I'd be interested to hear thoughts on them from anyone with experience.
 
Probably useful in very abrasive aluminum alloys.

I have briefly seen them but never much thought due to price and I don’t run production.

It would make a lot of sense for roll taps. Where the brittle nature of carbide probably won’t cause as much of a problem
 
Is that because carbide taps are too brittle for harder materials?

Pretty much.

The chance of chipping the cutting edge is much greater even in stuff like 1018 with a carbide tap.
Maybe if you have peck tapping you can cut harder materials but I've never tried it. I'll just thread mill if I need threads in harder stuff.
 
Cool, I just found it odd to see carbide specifically recommended for only aluminum. Probably not enough benefit to outweigh the cost unless you're running super high production.
 
Cool, I just found it odd to see carbide specifically recommended for only aluminum. Probably not enough benefit to outweigh the cost unless you're running super high production.

The main issue with carbide taps is their dislike of being rotated counter to the clearance geometry. So while lathe inserts and milling cutters will always (bar screwups) run with the cutting edges working as designed, taps HAVE to run backwards to clear the hole again. The drag of the cutting edge rubbing against the tapped hole threads damages the cutting edges, basically fracturing them at a micro-level.

This is why you can use carbide taps in softer abrasive materials like hi-silicon Al or fiberglass reinforced composites, but not in hard steels. As mentioned, you're much better off using threadmills in those situations.
 
One of the shops I worked at used Carbide taps up to M20 for die details up to 62Rc. Not sure why they would tell you that they are aluminum specific? Maybe the taps we were using were something different?

I never understood the time and money aspect, those carbide taps were insanely expensive. They broke, often. It would have been better to use a sinker EDM, but what the hell, I wasn't paying for them and management said sinkers were ancient technology no one uses anymore.
 
seen them used in glass filled plastics really abrasive stuff.
material would really wear down a cutting edge on carbide. if you looked at it with magnification it looked the edge was polished off.
this was before diamond coatings came out
 
One of the shops I worked at used Carbide taps up to M20 for die details up to 62Rc.

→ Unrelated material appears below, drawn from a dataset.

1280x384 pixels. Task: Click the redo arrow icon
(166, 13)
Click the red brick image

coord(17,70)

Not sure why they would tell you that they are aluminum specific? Maybe the taps we were using were something different?

I never understood the time and money aspect, those carbide taps were insanely expensive. They broke, often. It would have been better to use a sinker EDM, but what the hell, I wasn't paying for them and management said sinkers were ancient technology no one uses anymore.

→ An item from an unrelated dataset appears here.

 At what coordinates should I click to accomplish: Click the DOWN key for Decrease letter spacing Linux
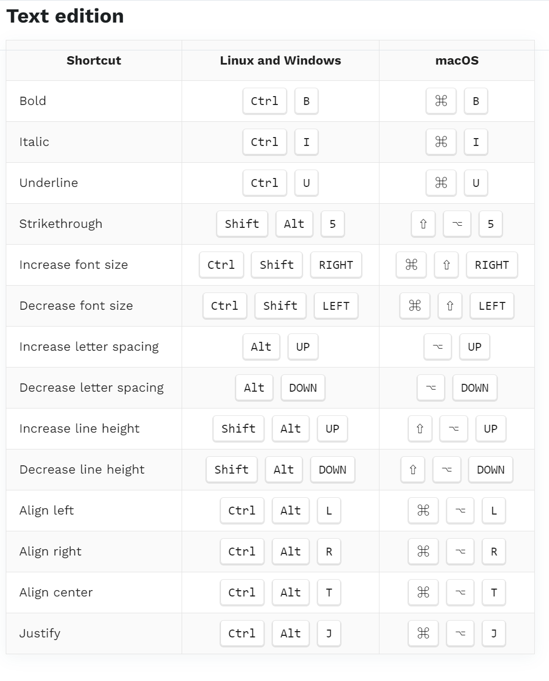click(x=303, y=387)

Sounds crazy when there's carbide threadmills available. Damn...
 
We keep a few sizes of solid carbide taps here for use on some parts we make from G10. HSS taps were lasting for a handful of holes, we get a few dozen with the carbide ones.
 
We don't use carbide taps much, I did however do a demo on an OSG tap because I thought the guys were full of shit. I tapped over 60 holes in S-7, 54-56 R.C. before the tap broke. It does work, and you MUST rigid tap, It just seems rather pointless to me.
 
we used carbide taps to clean out the threads in D2 after heat treat. We'd chase them with an H7 before HT, but sometimes they'd need to be cleaned out after HT.
Otherwise, they just chip too easy.
 
We use Carbide Form taps to tap 8-32 holes in 303SS all day long safely 45,000 holes per tap with a 2.5 pitch chamfer and straight oil.
 
Yes, 45,000 safely the hole is only .25 deep though. In testing I got up to 62,400 holes. I would really like to get a synchro type flex holder and see if that helps it more. We do 300,000 to 400,000 of that particular part annually.